Work instructions:
In the football commentary, which player does the writer say missed a vital penalty in the shootout?

Text shown:
* * * * * * *
This week, spiked‘s commentator on football as a microcosm of just about every significant social trend, Duleep Allirajah, is otherwise engaged. So I’m playing supersub. Rather like Darius Vassell, I was going to say – but since he missed that vital penalty in last night’s shootout, I’m not so sure.

England’s quarter-final defeat to Portugal was ‘déjà-vu all over again’, as they say. England play a technically superior team, defend in numbers for the majority of the game, then Sol Campbell gets a goal disallowed and we lose on penalties – just like the Argentina game in World Cup 98.

What is really galling is that I had been hoping to start this column with ‘Auf Wiedersehn, Deutschland!‘ and ‘Arrivederci, Italia!‘. At least half the fun of football is mocking other people’s misery – and that opportunity has now been denied to us.

At least we’ve got something to complain about. England didn’t deserve to win – but they should have done. Campbell’s goal was perfectly legitimate, but the Swiss referee decided that someone had been pushing. Presumably this was based on the great unwritten rule of football: thou shalt not touch the goalkeeper, even a little bit.

From early on, I was screaming at what was blatantly a hometown ref. Free kicks were awarded and bookings dished out in a thoroughly one-sided manner. Perhaps the pivotal moment of the game was when a Portuguese defender stood on boy wonder Wayne Rooney’s foot, breaking it in the process as it would later transpire. Bizarrely, Portugal were awarded a free-kick. What was Rooney’s offence? Deliberately preventing his opponent from putting his studs on the turf?

But if you spend billions hosting an international sporting event, the ref comes as part of the package. Look at South Korea, who managed to make it to the semi-finals of World Cup 2002 thanks to lots of hard work and some outrageous refereeing. It’s not just football either. It was the Koreans who benefited in 1988 when Roy Jones, probably the best boxer of the past 15 years, was denied Olympic gold when an inexplicable decision went to the local boy.
* * * * * * *
Stored records:
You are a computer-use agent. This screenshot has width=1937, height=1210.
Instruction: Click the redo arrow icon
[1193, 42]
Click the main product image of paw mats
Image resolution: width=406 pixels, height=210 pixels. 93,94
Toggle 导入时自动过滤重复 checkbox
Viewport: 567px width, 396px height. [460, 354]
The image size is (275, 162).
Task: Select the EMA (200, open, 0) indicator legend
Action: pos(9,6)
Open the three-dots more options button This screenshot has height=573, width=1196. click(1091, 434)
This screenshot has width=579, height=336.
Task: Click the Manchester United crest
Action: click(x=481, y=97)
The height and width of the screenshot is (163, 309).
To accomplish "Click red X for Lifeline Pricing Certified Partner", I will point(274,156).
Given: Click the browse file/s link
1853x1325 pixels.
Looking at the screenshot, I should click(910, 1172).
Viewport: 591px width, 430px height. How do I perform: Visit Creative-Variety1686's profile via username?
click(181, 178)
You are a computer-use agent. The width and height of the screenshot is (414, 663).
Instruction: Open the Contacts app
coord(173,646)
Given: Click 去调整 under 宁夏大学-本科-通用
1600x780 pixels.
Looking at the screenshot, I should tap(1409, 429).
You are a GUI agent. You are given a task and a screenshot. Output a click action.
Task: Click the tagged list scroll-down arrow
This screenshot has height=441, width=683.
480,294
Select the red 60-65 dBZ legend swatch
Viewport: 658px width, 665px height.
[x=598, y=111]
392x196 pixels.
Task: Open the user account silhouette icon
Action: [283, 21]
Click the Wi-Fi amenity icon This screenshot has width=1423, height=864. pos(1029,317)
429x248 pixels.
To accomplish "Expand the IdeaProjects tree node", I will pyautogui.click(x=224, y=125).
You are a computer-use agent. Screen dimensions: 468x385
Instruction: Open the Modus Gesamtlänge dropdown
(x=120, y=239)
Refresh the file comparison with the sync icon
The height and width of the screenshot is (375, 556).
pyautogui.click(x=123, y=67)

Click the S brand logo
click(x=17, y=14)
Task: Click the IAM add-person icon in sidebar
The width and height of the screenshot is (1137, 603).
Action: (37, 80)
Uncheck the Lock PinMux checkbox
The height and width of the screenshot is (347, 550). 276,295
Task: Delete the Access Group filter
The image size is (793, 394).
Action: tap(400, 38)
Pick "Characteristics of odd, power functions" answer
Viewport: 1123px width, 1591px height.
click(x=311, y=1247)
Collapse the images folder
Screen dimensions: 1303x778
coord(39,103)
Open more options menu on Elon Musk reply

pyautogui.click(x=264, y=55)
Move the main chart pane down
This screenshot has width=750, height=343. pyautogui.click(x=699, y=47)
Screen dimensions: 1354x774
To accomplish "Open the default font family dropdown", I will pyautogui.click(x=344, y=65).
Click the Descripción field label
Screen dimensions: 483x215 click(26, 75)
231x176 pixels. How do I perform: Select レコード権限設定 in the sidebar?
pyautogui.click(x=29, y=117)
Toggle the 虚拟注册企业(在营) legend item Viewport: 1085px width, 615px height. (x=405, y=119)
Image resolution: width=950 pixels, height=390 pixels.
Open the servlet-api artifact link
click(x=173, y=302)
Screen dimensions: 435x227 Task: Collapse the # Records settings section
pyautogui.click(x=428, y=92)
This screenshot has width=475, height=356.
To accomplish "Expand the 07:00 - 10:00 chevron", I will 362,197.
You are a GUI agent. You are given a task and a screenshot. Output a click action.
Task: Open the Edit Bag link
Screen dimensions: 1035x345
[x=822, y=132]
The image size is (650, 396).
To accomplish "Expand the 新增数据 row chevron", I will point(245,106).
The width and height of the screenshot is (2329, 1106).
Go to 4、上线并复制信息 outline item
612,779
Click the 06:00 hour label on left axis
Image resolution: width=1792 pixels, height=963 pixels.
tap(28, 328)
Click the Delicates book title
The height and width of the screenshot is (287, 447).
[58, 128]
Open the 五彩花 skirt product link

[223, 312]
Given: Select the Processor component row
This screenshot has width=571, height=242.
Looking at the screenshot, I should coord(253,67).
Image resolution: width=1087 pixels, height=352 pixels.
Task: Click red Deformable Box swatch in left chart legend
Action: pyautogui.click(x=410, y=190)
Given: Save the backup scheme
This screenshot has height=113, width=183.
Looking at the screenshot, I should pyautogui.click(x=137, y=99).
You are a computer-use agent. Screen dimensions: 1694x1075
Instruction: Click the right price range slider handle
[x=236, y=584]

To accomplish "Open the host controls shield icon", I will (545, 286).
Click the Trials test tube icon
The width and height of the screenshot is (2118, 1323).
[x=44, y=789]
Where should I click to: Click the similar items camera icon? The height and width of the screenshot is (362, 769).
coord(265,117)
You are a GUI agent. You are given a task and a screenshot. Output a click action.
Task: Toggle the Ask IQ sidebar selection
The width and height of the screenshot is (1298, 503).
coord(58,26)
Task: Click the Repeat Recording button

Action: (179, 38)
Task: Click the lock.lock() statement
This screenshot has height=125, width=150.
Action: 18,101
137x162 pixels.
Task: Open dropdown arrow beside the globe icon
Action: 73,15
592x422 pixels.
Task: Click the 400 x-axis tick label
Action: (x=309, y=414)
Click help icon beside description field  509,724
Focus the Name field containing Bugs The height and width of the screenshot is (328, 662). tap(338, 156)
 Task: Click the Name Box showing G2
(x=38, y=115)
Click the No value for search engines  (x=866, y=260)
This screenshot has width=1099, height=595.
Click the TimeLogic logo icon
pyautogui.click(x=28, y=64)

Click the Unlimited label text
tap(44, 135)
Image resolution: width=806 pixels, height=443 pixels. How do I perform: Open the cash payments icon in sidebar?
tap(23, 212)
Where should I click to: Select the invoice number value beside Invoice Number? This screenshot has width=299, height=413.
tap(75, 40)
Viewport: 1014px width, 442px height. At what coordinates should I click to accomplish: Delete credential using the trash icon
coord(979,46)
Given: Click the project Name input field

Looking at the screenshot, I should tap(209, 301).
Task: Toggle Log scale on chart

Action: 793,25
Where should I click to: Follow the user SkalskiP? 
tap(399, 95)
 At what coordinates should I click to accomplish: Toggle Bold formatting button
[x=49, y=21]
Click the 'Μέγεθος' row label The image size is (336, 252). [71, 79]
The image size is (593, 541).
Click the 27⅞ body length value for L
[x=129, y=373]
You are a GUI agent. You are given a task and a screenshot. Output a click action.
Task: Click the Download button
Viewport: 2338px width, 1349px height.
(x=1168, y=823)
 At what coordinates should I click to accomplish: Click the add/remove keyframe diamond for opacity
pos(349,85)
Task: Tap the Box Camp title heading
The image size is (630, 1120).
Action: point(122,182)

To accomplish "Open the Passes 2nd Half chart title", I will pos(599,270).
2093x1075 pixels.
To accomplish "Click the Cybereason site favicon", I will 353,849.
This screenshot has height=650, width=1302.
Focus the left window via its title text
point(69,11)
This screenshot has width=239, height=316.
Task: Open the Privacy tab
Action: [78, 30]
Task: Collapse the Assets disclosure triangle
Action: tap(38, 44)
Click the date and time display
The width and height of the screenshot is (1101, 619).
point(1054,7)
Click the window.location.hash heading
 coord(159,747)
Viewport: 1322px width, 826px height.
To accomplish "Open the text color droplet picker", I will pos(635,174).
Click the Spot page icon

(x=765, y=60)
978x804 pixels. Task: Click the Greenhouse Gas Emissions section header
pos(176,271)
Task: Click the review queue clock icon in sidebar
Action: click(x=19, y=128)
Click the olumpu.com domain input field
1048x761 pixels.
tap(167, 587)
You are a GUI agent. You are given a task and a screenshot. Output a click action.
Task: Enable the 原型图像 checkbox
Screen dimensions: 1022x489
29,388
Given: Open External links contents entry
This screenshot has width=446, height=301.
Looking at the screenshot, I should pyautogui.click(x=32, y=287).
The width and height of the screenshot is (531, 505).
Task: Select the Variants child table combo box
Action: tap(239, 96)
* * * * * * *
Response to this task:
Darius Vassell